* **Aim of the task**
Repeat precisely the line in which "This screenshot has" occurs and all lines that follow it in the entries below. Pictures must be omitted.
*** Block opens ***
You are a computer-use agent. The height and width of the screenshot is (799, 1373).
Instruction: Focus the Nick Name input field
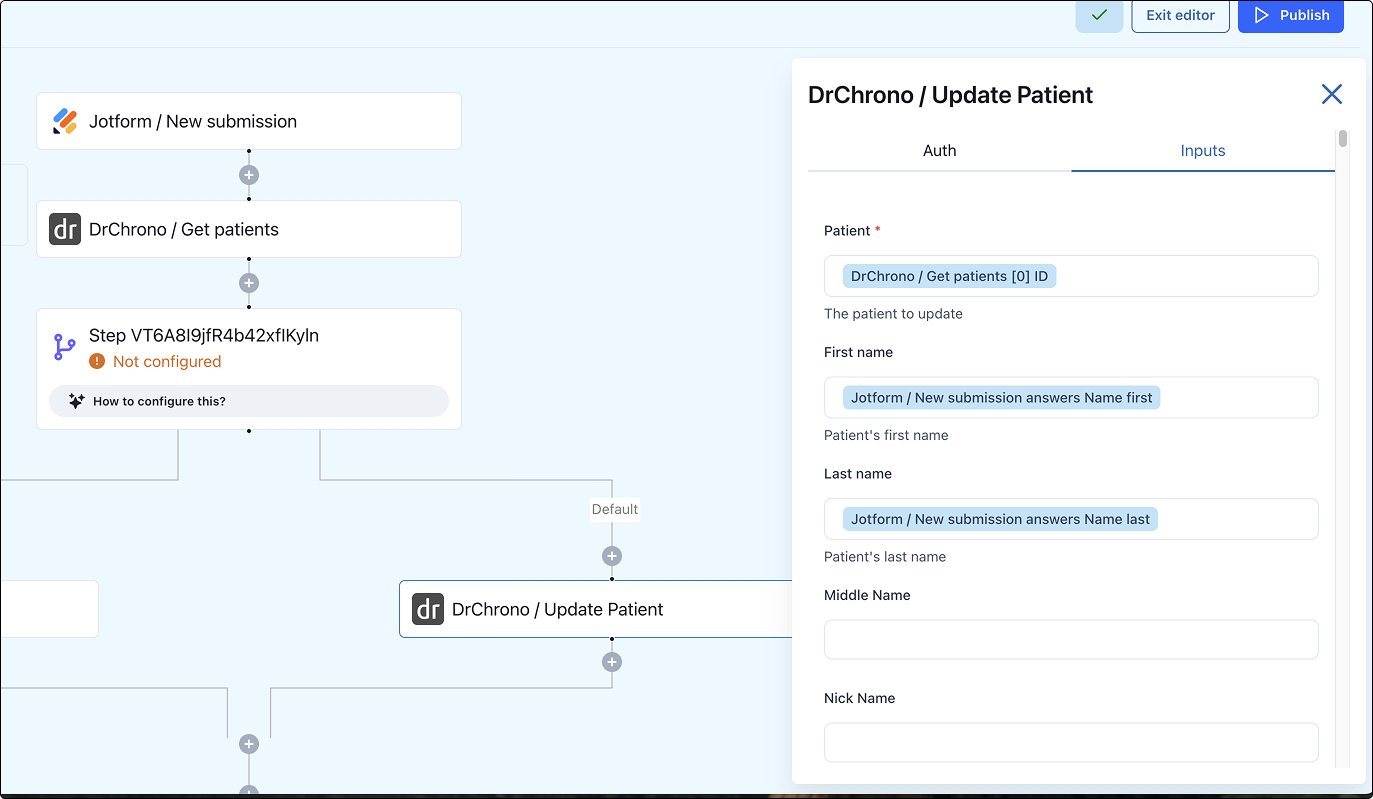coord(1070,743)
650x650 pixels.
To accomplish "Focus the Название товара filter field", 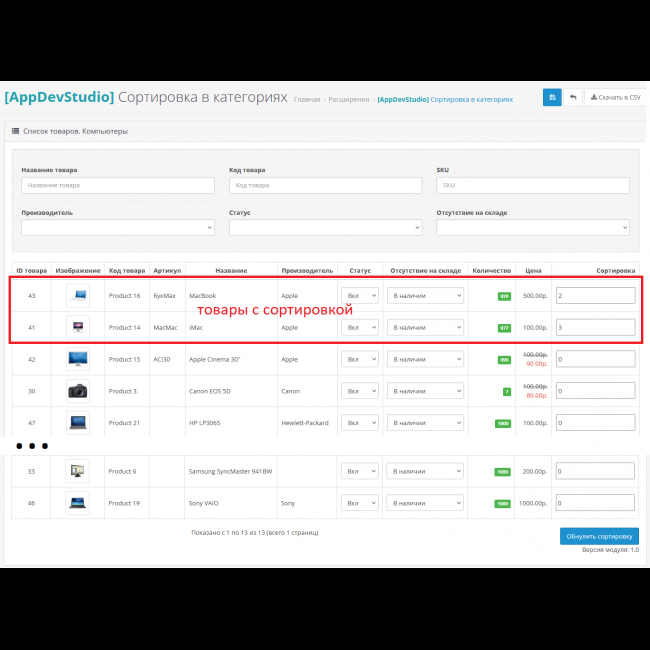I will [x=118, y=185].
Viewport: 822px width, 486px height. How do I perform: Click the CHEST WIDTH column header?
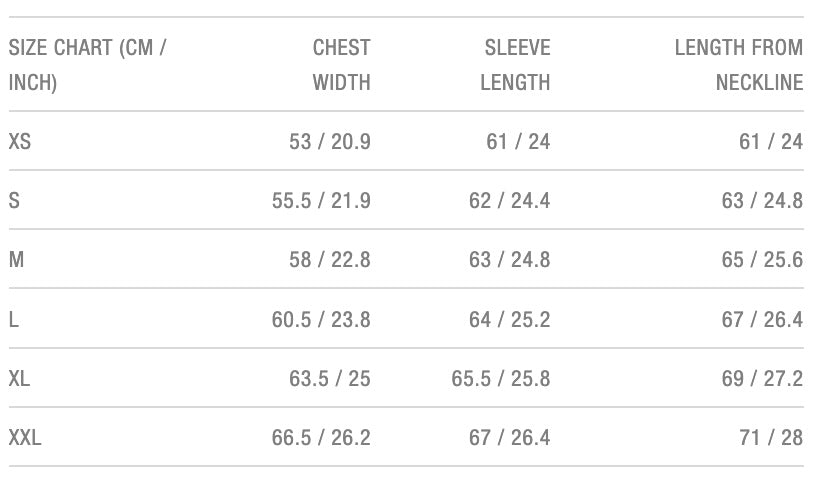click(341, 65)
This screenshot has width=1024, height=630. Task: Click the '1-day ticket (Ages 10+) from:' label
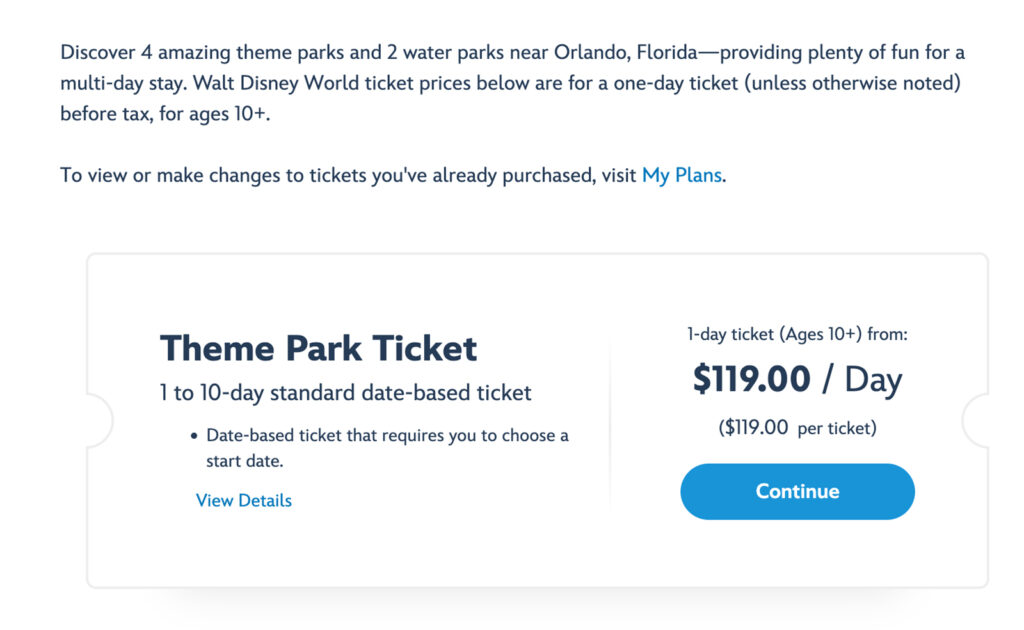797,335
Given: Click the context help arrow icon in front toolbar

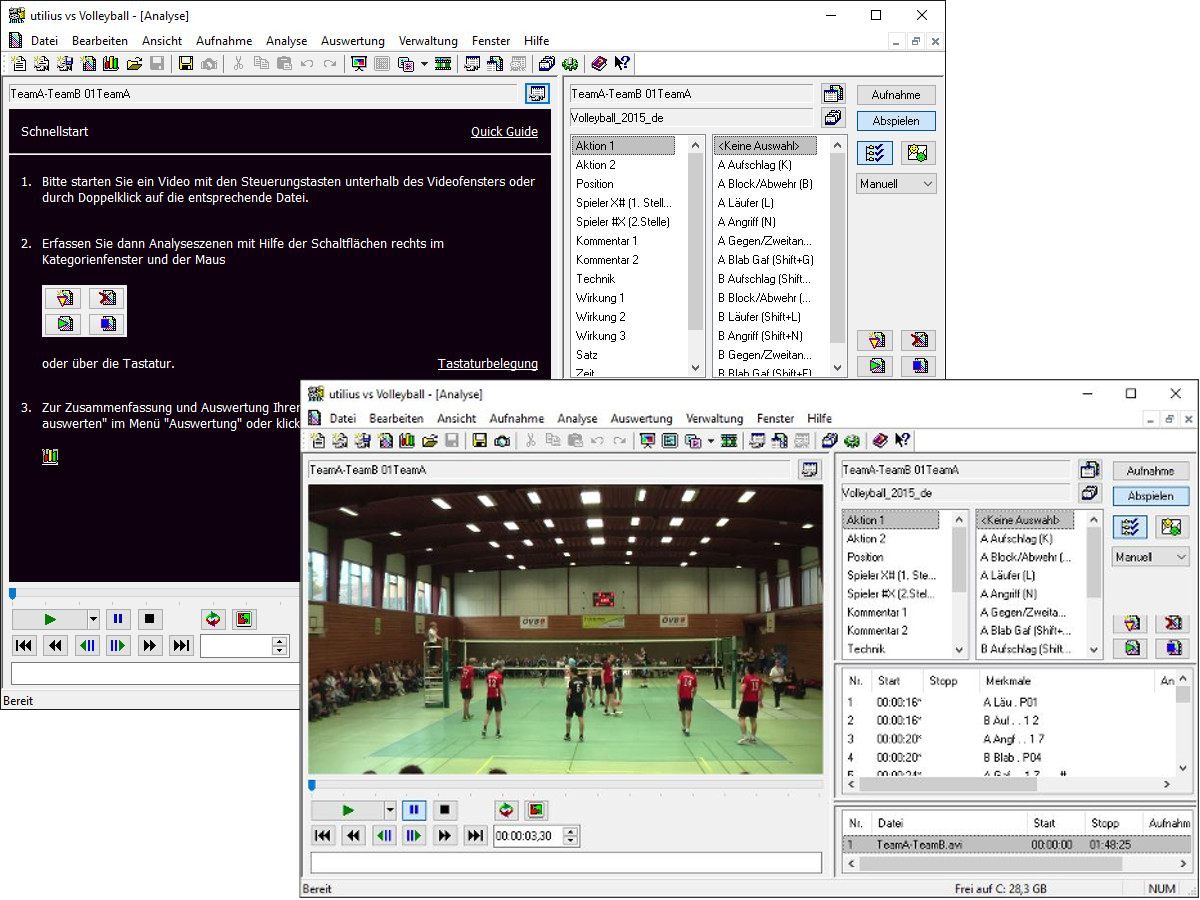Looking at the screenshot, I should click(903, 441).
*** Block closes ***
* **Solution for this exercise**
This screenshot has width=1024, height=630. Task: Click the '1-day ticket (Ages 10+) from:' label
797,335
Given: Click the context help arrow icon in front toolbar

Looking at the screenshot, I should click(903, 441).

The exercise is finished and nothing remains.